## Görev Tanımı
Kardeşlik yazısında "Senin hiç onunla" ifadesinin geçtiği yerden başlayıp "tertemiz kalbini, gülüşünü." ifadesinden sonra biten bölümü, "birisi" yerine "biri" koyarak güncelle.

Kardeşlik her zaman kan bağıyla olmuyor. Bir akarsuya benzeyen hayat, akıntısıyla sizi öylesine alıp götürüyor ki; çoğunlukla kalbi buz tutanlarla karşılaşsan da yolun arada bir seni kalbinden anlayanlarla da kesişiyor. Sanki hep gönül bağıyla bağlanmışsın da karşılaşman birazcık vakit almış gibi geliyor. Beraber gülüyorsun, beraber ağlıyorsun; tam anlamıyla. Beraber izliyorsun yanan ateşleri de, tükenen umutları da. Ama hepsine inat edip gülümsemeni de beraber takınıyorsun yüzüne, her seferinde çok daha fazla güçlenerek. O akarsu hiç durmuyor, akmaya devam ediyor; hikayene yeni sayfalar ekliyor.
Sahnenin benim için ne kadar kutsal bir yer olduğunu bilirsin sayın okuyucu. Hayattaki tüm koşturmacalarımın, yorgunluklarımın karşısında oraya çıktığımda hissettiğim huzurun kalan her şeyin üzerinde geldiğini de bilirsin, o sahnenin üzerindeyken hayatın bambaşka bir yer olduğunu hissettiğimi de… Şu kısacık ömrümde sahne bana sayısız şey kazandırdı, sayısız anı biriktirmemi sağladı. En masum duygularımla yaşadıklarım da içimin gururla dolup güçlendiğim anlar da sahne vesilesiyle hayatımda var oldu. Ve aynı sahne, -birazcık gecikerek de olsa- bir kardeş daha edindirdi bana.
Senin hiç onunla beraber geçirdiğin her anda, beraber geçir(e)mediğin günlere, yıllara acıdığın bir insan oldu mu hayatında sayın okuyucu? Benim oldu. “Ne vardı bu kadar geç tanışacak!” diye hayıflanıp durduğum birisi. Herkesin kötülükte adeta birbiriyle yarıştığı hayatımızda desteğini hissedip de gönül rahatlığıyla var olduğu için Allah’a teşekkür ettiğin, dost gibi dost, adam gibi adam birisi. Hem ikili hem arkadaşlık ilişkilerinin çamura battığı günlerde bir gülüşü ile “dostum, ben buradayım” diyen birisi. Ben senin masumiyetini sevdim ‘çocuk, o tertemiz kalbini, gülüşünü.
Bize gerçekten de sözlerimizden değil de kalbimizden anlayan insan lazım artık sayın okuyucu. Sipariş verme imkanım varsa sayıları da bir elin parmaklarını geçmesin lütfen; onların varlığı yetiyor da artıyor bile, fazlasına gerek kalmıyor.

## Veri Bölümü
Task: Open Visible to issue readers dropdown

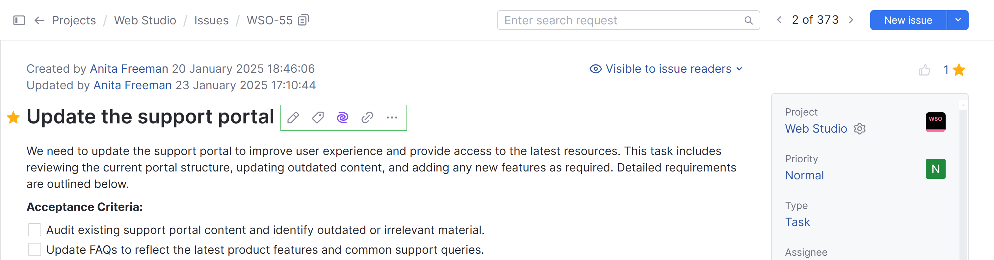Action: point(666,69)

* * *

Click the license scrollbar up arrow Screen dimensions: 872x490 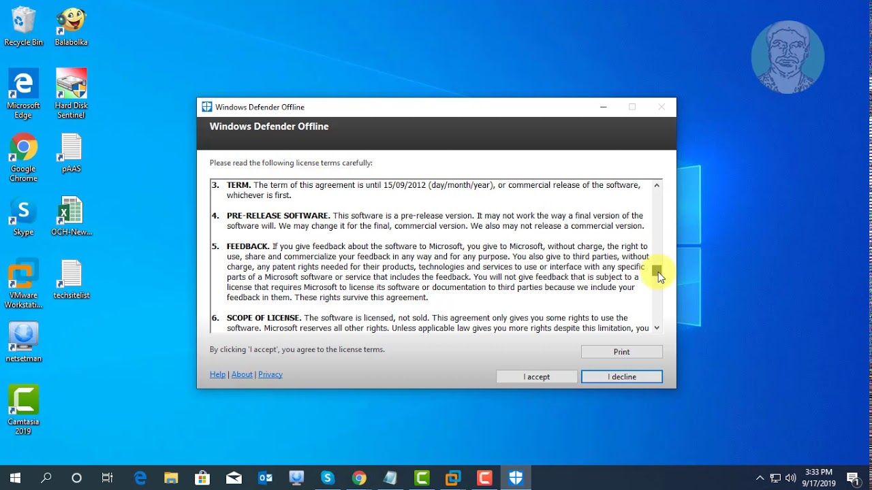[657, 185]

## Görevin Çözümü
Senin hiç onunla beraber geçirdiğin her anda, beraber geçir(e)mediğin günlere, yıllara acıdığın bir insan oldu mu hayatında sayın okuyucu? Benim oldu. “Ne vardı bu kadar geç tanışacak!” diye hayıflanıp durduğum biri. Herkesin kötülükte adeta birbiriyle yarıştığı hayatımızda desteğini hissedip de gönül rahatlığıyla var olduğu için Allah’a teşekkür ettiğin, dost gibi dost, adam gibi adam biri. Hem ikili hem arkadaşlık ilişkilerinin çamura battığı günlerde bir gülüşü ile “dostum, ben buradayım” diyen biri. Ben senin masumiyetini sevdim ‘çocuk, o tertemiz kalbini, gülüşünü.